=== Listed entries ===

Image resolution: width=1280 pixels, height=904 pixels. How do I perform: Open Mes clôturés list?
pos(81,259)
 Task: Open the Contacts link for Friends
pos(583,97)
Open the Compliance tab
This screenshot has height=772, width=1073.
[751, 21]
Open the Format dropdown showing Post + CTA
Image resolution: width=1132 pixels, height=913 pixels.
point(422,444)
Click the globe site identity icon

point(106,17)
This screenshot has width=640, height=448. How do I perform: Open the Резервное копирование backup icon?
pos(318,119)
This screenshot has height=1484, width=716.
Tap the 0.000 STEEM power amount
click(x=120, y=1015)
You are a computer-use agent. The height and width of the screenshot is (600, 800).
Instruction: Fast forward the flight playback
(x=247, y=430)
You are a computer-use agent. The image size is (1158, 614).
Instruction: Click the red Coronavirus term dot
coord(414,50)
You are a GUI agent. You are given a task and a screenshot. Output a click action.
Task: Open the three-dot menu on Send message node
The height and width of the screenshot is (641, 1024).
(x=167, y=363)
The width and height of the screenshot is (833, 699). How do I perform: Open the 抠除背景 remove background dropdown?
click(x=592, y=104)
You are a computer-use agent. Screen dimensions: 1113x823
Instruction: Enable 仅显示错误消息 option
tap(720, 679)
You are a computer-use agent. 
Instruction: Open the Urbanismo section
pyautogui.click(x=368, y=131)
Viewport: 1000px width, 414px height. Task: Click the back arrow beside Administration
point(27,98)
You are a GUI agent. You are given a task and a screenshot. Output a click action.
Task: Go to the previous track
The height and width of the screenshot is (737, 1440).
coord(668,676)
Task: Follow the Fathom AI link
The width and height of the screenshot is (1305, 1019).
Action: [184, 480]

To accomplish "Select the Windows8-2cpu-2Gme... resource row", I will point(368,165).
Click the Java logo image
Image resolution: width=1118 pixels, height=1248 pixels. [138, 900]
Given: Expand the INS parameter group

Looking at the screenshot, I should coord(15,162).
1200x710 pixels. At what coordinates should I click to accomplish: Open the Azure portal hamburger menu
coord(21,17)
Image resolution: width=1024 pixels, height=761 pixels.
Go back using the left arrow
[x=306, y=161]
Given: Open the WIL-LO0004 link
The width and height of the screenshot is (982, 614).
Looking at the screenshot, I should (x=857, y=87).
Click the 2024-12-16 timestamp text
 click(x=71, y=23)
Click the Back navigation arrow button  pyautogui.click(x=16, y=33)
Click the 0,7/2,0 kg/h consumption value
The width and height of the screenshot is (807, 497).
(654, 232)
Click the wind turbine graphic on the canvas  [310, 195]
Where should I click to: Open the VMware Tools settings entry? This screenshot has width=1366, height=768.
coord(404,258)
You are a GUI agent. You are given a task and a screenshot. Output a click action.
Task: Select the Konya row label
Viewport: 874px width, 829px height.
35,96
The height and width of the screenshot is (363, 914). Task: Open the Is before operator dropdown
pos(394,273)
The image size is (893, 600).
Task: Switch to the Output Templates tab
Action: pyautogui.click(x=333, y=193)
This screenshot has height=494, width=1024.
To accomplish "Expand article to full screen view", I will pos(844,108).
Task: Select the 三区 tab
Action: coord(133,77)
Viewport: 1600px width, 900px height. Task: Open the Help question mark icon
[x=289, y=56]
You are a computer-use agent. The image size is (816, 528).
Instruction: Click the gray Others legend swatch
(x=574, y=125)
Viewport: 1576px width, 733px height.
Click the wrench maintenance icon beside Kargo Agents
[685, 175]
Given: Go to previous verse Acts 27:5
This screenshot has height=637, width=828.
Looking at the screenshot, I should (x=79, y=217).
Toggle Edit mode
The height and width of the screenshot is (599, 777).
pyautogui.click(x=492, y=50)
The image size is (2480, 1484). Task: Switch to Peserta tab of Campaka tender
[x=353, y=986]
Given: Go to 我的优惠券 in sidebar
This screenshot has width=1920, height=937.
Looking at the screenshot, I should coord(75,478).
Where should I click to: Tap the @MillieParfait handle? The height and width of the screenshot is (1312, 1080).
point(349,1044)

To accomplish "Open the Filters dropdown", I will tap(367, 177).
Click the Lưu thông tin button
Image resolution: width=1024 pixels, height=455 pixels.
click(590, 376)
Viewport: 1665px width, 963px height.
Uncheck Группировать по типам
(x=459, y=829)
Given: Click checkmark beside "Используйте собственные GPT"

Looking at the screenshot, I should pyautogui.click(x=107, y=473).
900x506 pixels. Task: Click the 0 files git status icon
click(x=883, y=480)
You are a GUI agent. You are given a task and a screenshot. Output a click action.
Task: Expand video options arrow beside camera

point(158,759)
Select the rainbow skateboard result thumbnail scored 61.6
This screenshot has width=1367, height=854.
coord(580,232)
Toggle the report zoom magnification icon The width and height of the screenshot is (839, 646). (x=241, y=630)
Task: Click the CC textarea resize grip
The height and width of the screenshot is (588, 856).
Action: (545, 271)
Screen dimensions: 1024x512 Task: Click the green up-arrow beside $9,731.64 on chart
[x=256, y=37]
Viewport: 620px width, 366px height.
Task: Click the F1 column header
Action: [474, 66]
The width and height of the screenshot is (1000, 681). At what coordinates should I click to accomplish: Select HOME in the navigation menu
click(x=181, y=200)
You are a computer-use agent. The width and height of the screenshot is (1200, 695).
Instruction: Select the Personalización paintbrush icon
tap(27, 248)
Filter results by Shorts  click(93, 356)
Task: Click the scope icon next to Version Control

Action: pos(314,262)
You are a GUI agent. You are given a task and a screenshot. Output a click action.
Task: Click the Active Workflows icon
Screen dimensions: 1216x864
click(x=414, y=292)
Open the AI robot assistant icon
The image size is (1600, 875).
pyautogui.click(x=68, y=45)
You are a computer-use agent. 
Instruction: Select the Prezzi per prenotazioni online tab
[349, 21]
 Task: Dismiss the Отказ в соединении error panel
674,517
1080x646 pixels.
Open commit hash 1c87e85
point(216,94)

===

### What is required:
Give back precisely the lines above that start at the line containing "Go back using the left arrow" and end at the line containing "Click the 0,7/2,0 kg/h consumption value", inclusive. No other lines belong in the output.

### Reply:
Go back using the left arrow
[x=306, y=161]
Given: Open the WIL-LO0004 link
The width and height of the screenshot is (982, 614).
Looking at the screenshot, I should (x=857, y=87).
Click the 2024-12-16 timestamp text
 click(x=71, y=23)
Click the Back navigation arrow button  pyautogui.click(x=16, y=33)
Click the 0,7/2,0 kg/h consumption value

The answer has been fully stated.